Why won’t my baby breastfeed?

Dear Doctor,

My newborn baby has refused to breastfeed. She’s four days old. I’ve tried everything, and the milk is in plenty but she refuses. Is she sick? The nurse said it will happen in time but I’m worried. For now, she uses the bottle. How can I get her to feed?



Dear Alexia,


your newborn baby born at full term and of normal weight? Pre-term babies do not have the skill of feeding like the fully developed, hence, are unable to suckle adequately at the breast. With the growth of the baby, feeding skills also improve. An underweight baby is unable to suck at the breasts for adequate time because of getting fatigued too soon. Four days is still too young to assess the baby. The new mother also lacks experience. Due to it, the baby may not be latched properly to the breasts, hence, is unable to feed adequately. Bad position of the baby on the lap may cause her breathing trouble by pressing her nose against the breast, which again impairs feeding. Stress can alter the taste of breast milk, which may not be liked by the infant. Application of lotion, cream, and etcetera, on the breast before feeding can similarly alter the taste, as well as the quality of milk and the baby may refuse to take it. Heavy physical exercise can build up lactic acid in milk, which can put the baby off. 
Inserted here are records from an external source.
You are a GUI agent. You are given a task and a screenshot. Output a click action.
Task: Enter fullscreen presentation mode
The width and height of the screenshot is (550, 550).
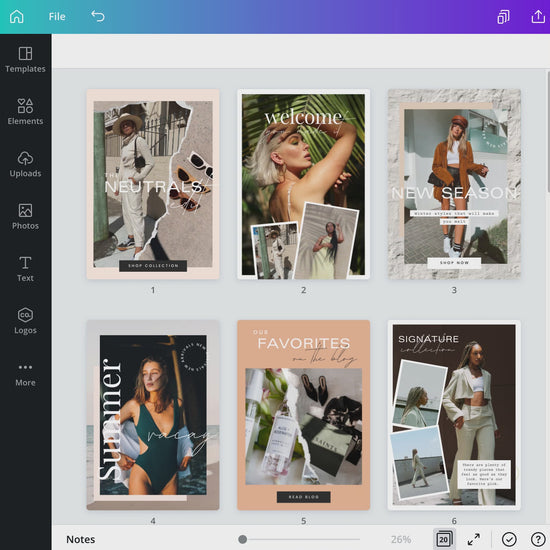pos(474,539)
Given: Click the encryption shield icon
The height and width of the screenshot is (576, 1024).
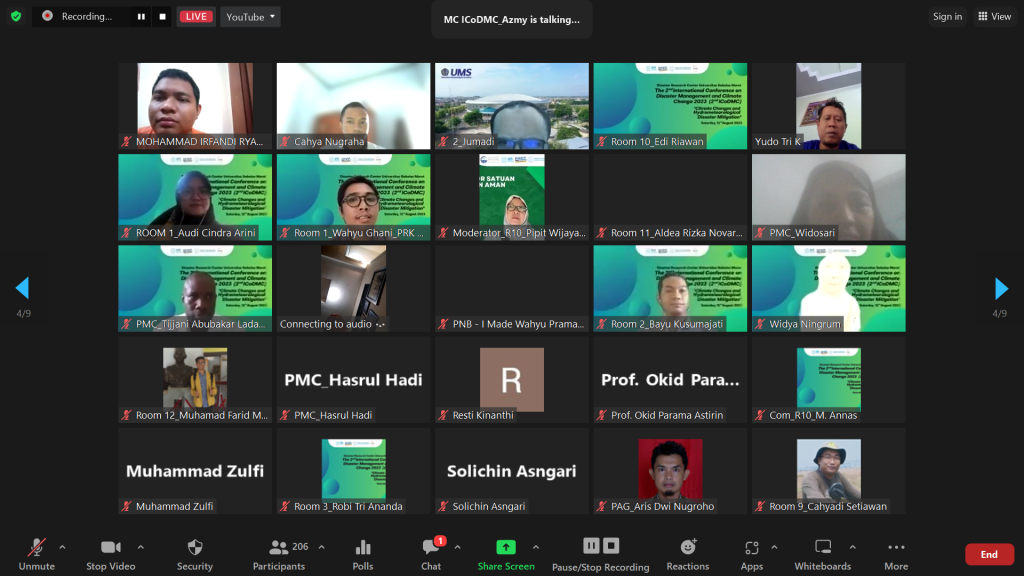Looking at the screenshot, I should 16,16.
A baby may be unable to feed due to a blocked nose or enlarged tonsils. Ear infections also affect feeding.  Birth abnormalities like cleft lip, cleft palate, chromosomal abnormalities like Down’s syndrome, also prevent a baby from feeding. A child born with underactive thyroid may have poor feeding. Any illness like liver or congenital, heart or kidney disorder or infection impairs the ability of a new born baby to feed properly.


Whatever the reason for refusal of a baby to take feeds, lack of proper feeding affects the overall health and nutrition. A newborn not fed adequately will fail to thrive.  Hence, it will become a serious issue needing correction.

Try to latch the baby properly on the breast, ensure that her nose is not pressed or blocked. Try giving more frequent feeds. Remain stress free, keep the breast clean and dry and do not apply anything before feeding.  Bottle feeding can be substituted for breastfeeding, to ensure good intake. A breast pump can also be tried. Treatment of any underlying sickness or correction of some physical defect in the child helps improve her feeding as well.

Dr. Rachna Pande is a specialist in internal medicine.